The table below lists the permissions that should be accepted when you authorize the AvePoint Policies for Microsoft365.
| API | Permission | Type | Purpose | Is newly required? |
|---|---|---|---|---|
| Office 365 Exchange Online | Exchange.ManageAsApp(Manage Exchange As Application) | Application | Retrieve and manage Exchange Online mailboxes. | No |
| Microsoft Graph | ChannelMember.ReadWrite.All(Add and remove members from all channels) | Application | Add and remove members from Teams channels. | No |
| Microsoft Graph | AuditLog.Read.All(Read all audit log data) | Application | Read all audit logs. | No |
| Microsoft Graph | Files.Read.All(Read files in all site collections) | Application | Retrieve the URLs of the group team sites. | No |
| Microsoft Graph | User.ReadWrite.All(Read and write all users’ full profiles) | Application | Read and write users’ settings. | No |
| Microsoft Graph | InformationProtectionPolicy.Read.All(Read all published labels and label policies for an organization) | Application | Manage sensitivity labels. | No |
| Microsoft Graph | Group.ReadWrite.All(Read and write all groups) | Application | Update groups’ members and settings. | No |
| Microsoft Graph | Directory.ReadWrite.All(Read and write data in the organization’s directory) | Application | Read and write user and group data in the organization’s directory. | No |
| Microsoft Graph | TeamSettings.ReadWrite.All(Read and change all teams' settings) | Application | Update Teams' settings. | No |
| Microsoft Graph | Channel.ReadBasic.All(Read the names and descriptions of all channels) | Application | Retrieve owner numbers of private channels. | No |
| Microsoft Graph | Channel.Delete.All(Delete channels) | Application | Delete channels. | No |
| Microsoft Information Protection Sync Service | UnifiedPolicy.Tenant.Read(Read all unified policies of the tenant) | Application | Retrieve information of published sensitivity labels from Microsoft 365. | No |
| SharePoint/Office 365 SharePoint Online | Sites.FullControl.All(Have full control of all site collections) | Application | Retrieve and update the information of site collections and groups/teams’ sites. | No |
| SharePoint/Office 365 SharePoint Online | User.Read.All(Read user profiles) | Application | Retrieve user profiles for OneDrive that are scanned by AvePoint Online Services. | No |
| Skype and Teams Tenant Admin API | user_impersonation(Access Microsoft Teams and Skype for Business data as the signed in user) | Delegated | Retrieve and update Teams admin settings. | No |
| Azure Rights Management Services*Note: Make sure your organization has a subscription (or service principal) for the Azure Rights Management Services API. | Content.SuperUser(Read all protected content for this tenant) | Application | Retrieve sensitivity labels in your organization and apply sensitivity labels to files. | No |
| Azure Rights Management Services*Note: Make sure your organization has a subscription (or service principal) for the Azure Rights Management Services API. | Content.Writer(Create protected content) | Application | Retrieve sensitivity labels in your organization and apply sensitivity labels to files. | No |
*Note: If you want to use the Teams Tagging Settings rule, an app with delegated permissions will be required.
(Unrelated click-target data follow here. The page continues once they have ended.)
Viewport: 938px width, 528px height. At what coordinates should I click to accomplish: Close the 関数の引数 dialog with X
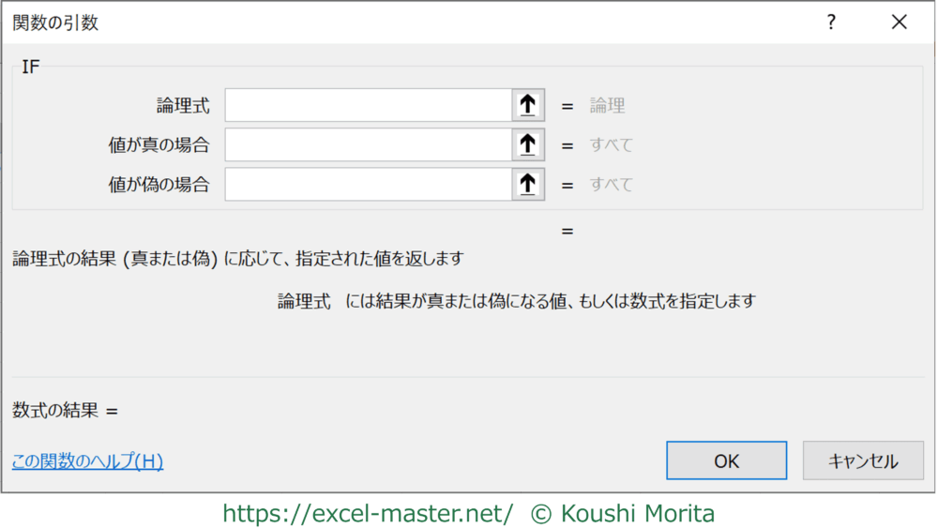coord(899,23)
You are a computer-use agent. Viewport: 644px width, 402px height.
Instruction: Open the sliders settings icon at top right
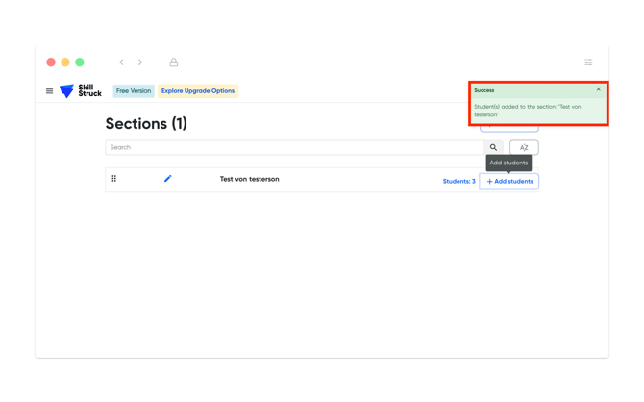click(588, 63)
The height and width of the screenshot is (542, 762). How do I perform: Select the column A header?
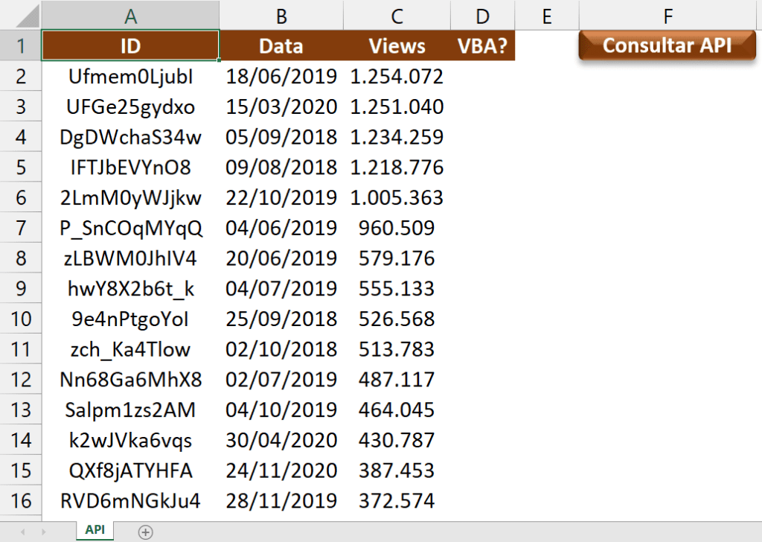(x=130, y=15)
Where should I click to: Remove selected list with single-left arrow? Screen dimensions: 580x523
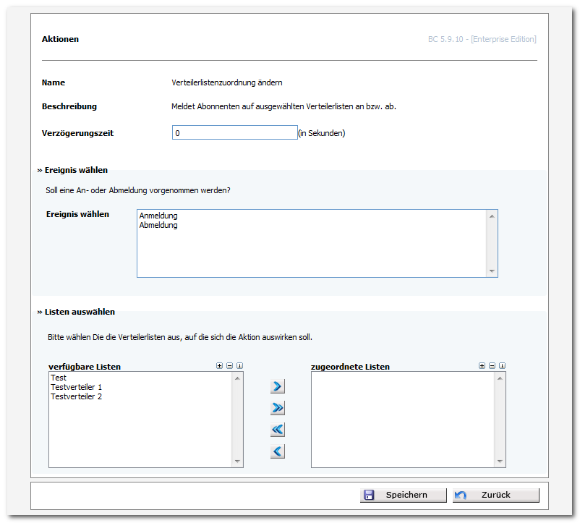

For the delegated app profile, consent from a Microsoft 365 Global Administrator or a Privileged Role Administrator is required and must be retained. If you revoke the Microsoft 365 Global Administrator or the Privileged Role Administrator role from the user who provided consent for the delegated app, ensure that the user who provided consent retains the Teams Administrator role.